Melisa soltó una risita. Paula se sentó en uno de los taburetes que había en la tienda para alivio de los clientes con dolor de pies.
—Creo que tu padre va a tardar media hora en acabar, Melly.
—No debería estar aquí. ¡No se lo digas! —exclamó mientras se levantaba de un salto y miraba alrededor.
—¿Por qué no?
—Porque, después de la escuela, tenía que ir a casa de la señora Benedict, pero odio ir allí.
—¿Por qué?
—Porque el aliento le huele raro y a veces me pega.
¡Que le pegaba!
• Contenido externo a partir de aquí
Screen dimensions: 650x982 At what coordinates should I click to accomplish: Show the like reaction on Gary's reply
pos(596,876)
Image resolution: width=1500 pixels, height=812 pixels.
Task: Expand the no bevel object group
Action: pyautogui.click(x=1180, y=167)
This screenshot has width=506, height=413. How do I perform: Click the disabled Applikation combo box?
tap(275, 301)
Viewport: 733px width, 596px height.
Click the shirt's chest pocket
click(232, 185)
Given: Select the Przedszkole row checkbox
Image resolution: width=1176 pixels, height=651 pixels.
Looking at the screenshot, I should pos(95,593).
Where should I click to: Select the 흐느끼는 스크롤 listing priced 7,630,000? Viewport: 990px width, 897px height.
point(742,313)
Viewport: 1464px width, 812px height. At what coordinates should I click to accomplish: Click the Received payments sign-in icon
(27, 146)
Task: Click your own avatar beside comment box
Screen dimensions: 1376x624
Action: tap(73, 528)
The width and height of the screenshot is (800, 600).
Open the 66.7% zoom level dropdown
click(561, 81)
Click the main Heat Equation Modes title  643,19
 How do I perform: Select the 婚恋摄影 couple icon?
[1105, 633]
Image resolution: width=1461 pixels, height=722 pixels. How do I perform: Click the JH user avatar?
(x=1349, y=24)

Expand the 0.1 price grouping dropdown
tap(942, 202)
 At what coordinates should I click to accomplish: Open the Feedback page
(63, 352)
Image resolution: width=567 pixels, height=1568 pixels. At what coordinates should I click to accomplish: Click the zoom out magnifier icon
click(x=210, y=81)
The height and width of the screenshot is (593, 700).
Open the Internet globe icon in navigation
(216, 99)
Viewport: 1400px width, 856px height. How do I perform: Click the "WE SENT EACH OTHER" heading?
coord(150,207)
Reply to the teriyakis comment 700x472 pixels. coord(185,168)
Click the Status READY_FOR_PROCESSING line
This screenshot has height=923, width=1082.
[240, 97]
Paula sintió que le hervía la sangre.
—¿Lo sabe tu padre?
Melly hizo un gesto negativo con la cabeza.
—¿Por qué no, Melly?
—¿Te vas a chivar? —preguntó Melly mientras volvía a negar con la cabeza y el labio inferior comenzaba a temblarle.
Paula sabía que no podía dejar que aquella situación continuara, pero…
—¿Y si hacemos un trato?
La niña volvió a mirarla con recelo.
—¿Cuál?
—Si me prometes venir aquí cada tarde de esta semana después de clase, no diré nada a nadie —al menos, la niña estaría a salvo allí.
—Vale —Melisa se relajó y volvió a sonreír levemente—. De todas maneras, es lo que hago siempre.
—Entonces, de acuerdo —Pau le sonrió a su vez. Calculaba que tardaría un par de días en convencerla de que se lo contara a Pedro. Y no querría estar en el pellejo de la señora Benedict cuando éste se enterara de que pegaba a su hija.
—¿Quién te va a buscar a casa de la señora Benedict? ¿Tu padre?
—Sí, a las cinco en punto en la puerta principal.
—Todavía falta casi una hora —dijo Paula mirando el reloj—. ¿Sabes una cosa, Melly? Para celebrar que he hecho mi primera amistad en Clara Falls, voy a cerrar la tienda pronto y a acompañarte a casa de la señora Benedict.
—¿Soy tu amiga? —preguntó Melisa con los ojos muy abiertos.
—Desde luego.
Melly le sonrió de verdad, de oreja a oreja, y el dolor se volvió tan agudo en el pecho de Pau que creyó que se le iba a partir en dos.